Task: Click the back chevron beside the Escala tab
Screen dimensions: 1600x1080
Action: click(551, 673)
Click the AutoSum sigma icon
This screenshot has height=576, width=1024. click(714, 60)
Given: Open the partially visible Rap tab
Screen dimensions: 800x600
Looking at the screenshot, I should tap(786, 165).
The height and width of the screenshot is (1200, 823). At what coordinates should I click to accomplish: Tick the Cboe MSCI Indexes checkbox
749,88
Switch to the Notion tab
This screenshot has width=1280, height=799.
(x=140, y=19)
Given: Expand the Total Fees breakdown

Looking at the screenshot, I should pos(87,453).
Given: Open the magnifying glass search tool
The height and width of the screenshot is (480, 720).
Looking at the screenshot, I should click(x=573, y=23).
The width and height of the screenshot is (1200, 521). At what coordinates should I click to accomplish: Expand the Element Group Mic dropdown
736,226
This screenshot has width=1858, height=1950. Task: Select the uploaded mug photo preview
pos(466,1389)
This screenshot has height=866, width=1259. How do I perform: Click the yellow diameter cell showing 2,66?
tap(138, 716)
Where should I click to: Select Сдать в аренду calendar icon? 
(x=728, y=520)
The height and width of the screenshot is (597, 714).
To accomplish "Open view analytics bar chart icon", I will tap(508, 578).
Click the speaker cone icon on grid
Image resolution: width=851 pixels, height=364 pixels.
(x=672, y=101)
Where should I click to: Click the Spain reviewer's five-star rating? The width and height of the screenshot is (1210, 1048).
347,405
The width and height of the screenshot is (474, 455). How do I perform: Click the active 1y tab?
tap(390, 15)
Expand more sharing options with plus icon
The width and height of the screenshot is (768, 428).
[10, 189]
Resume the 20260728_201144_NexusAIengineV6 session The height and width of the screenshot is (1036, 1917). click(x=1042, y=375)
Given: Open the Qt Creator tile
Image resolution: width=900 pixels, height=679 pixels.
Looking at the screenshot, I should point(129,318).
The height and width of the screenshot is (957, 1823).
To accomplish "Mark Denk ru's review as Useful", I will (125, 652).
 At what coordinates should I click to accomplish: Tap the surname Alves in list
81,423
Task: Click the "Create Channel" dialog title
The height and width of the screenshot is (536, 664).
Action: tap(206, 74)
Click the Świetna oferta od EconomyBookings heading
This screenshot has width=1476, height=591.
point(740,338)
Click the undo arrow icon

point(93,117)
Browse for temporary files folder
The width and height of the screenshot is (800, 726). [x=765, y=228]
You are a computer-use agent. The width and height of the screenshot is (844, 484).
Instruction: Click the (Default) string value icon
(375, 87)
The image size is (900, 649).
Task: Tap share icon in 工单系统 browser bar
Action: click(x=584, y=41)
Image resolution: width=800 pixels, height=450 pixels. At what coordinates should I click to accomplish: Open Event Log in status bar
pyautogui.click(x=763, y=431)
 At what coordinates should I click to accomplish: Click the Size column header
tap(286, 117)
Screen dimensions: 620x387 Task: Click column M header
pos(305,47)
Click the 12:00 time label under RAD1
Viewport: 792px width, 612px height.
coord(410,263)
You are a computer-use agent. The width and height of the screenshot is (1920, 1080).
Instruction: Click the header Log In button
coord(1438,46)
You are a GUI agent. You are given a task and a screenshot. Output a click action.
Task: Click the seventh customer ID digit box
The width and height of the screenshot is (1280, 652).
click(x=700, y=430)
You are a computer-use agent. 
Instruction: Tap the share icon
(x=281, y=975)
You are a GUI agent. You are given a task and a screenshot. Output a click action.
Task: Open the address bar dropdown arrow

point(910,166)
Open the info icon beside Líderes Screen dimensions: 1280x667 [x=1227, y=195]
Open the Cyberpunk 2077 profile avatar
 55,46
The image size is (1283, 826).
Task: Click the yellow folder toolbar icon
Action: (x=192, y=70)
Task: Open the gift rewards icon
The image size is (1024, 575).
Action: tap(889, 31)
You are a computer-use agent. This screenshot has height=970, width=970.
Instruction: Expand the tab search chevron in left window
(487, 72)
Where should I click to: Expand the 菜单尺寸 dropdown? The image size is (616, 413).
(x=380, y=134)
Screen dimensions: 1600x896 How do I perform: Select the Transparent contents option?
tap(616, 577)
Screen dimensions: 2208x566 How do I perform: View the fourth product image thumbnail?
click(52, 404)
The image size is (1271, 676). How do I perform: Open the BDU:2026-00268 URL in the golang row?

○ ○ ○ ○ ○

What is expected » Nothing should be altered. Set down all the data again.

Solved exercise »
Task: Click the back chevron beside the Escala tab
Screen dimensions: 1600x1080
Action: click(551, 673)
Click the AutoSum sigma icon
This screenshot has height=576, width=1024. click(714, 60)
Given: Open the partially visible Rap tab
Screen dimensions: 800x600
Looking at the screenshot, I should tap(786, 165).
The height and width of the screenshot is (1200, 823). At what coordinates should I click to accomplish: Tick the Cboe MSCI Indexes checkbox
749,88
Switch to the Notion tab
This screenshot has width=1280, height=799.
(x=140, y=19)
Given: Expand the Total Fees breakdown

Looking at the screenshot, I should pos(87,453).
Given: Open the magnifying glass search tool
The height and width of the screenshot is (480, 720).
Looking at the screenshot, I should click(x=573, y=23).
The width and height of the screenshot is (1200, 521). At what coordinates should I click to accomplish: Expand the Element Group Mic dropdown
736,226
This screenshot has width=1858, height=1950. Task: Select the uploaded mug photo preview
pos(466,1389)
This screenshot has height=866, width=1259. How do I perform: Click the yellow diameter cell showing 2,66?
tap(138, 716)
Where should I click to: Select Сдать в аренду calendar icon? 
(x=728, y=520)
The height and width of the screenshot is (597, 714).
To accomplish "Open view analytics bar chart icon", I will tap(508, 578).
Click the speaker cone icon on grid
Image resolution: width=851 pixels, height=364 pixels.
(x=672, y=101)
Where should I click to: Click the Spain reviewer's five-star rating? The width and height of the screenshot is (1210, 1048).
347,405
The width and height of the screenshot is (474, 455). How do I perform: Click the active 1y tab?
tap(390, 15)
Expand more sharing options with plus icon
The width and height of the screenshot is (768, 428).
[10, 189]
Resume the 20260728_201144_NexusAIengineV6 session The height and width of the screenshot is (1036, 1917). click(x=1042, y=375)
Given: Open the Qt Creator tile
Image resolution: width=900 pixels, height=679 pixels.
Looking at the screenshot, I should point(129,318).
The height and width of the screenshot is (957, 1823).
To accomplish "Mark Denk ru's review as Useful", I will (125, 652).
 At what coordinates should I click to accomplish: Tap the surname Alves in list
81,423
Task: Click the "Create Channel" dialog title
The height and width of the screenshot is (536, 664).
Action: tap(206, 74)
Click the Świetna oferta od EconomyBookings heading
This screenshot has width=1476, height=591.
point(740,338)
Click the undo arrow icon

point(93,117)
Browse for temporary files folder
The width and height of the screenshot is (800, 726). [x=765, y=228]
You are a computer-use agent. The width and height of the screenshot is (844, 484).
Instruction: Click the (Default) string value icon
(375, 87)
The image size is (900, 649).
Task: Tap share icon in 工单系统 browser bar
Action: click(x=584, y=41)
Image resolution: width=800 pixels, height=450 pixels. At what coordinates should I click to accomplish: Open Event Log in status bar
pyautogui.click(x=763, y=431)
 At what coordinates should I click to accomplish: Click the Size column header
tap(286, 117)
Screen dimensions: 620x387 Task: Click column M header
pos(305,47)
Click the 12:00 time label under RAD1
Viewport: 792px width, 612px height.
coord(410,263)
You are a computer-use agent. The width and height of the screenshot is (1920, 1080).
Instruction: Click the header Log In button
coord(1438,46)
You are a GUI agent. You are given a task and a screenshot. Output a click action.
Task: Click the seventh customer ID digit box
The width and height of the screenshot is (1280, 652).
click(x=700, y=430)
You are a computer-use agent. 
Instruction: Tap the share icon
(x=281, y=975)
You are a GUI agent. You are given a task and a screenshot. Output a click action.
Task: Open the address bar dropdown arrow

point(910,166)
Open the info icon beside Líderes Screen dimensions: 1280x667 [x=1227, y=195]
Open the Cyberpunk 2077 profile avatar
 55,46
The image size is (1283, 826).
Task: Click the yellow folder toolbar icon
Action: (x=192, y=70)
Task: Open the gift rewards icon
The image size is (1024, 575).
Action: tap(889, 31)
You are a computer-use agent. This screenshot has height=970, width=970.
Instruction: Expand the tab search chevron in left window
(487, 72)
Where should I click to: Expand the 菜单尺寸 dropdown? The image size is (616, 413).
(x=380, y=134)
Screen dimensions: 1600x896 How do I perform: Select the Transparent contents option?
tap(616, 577)
Screen dimensions: 2208x566 How do I perform: View the fourth product image thumbnail?
click(52, 404)
The image size is (1271, 676). How do I perform: Open the BDU:2026-00268 URL in the golang row?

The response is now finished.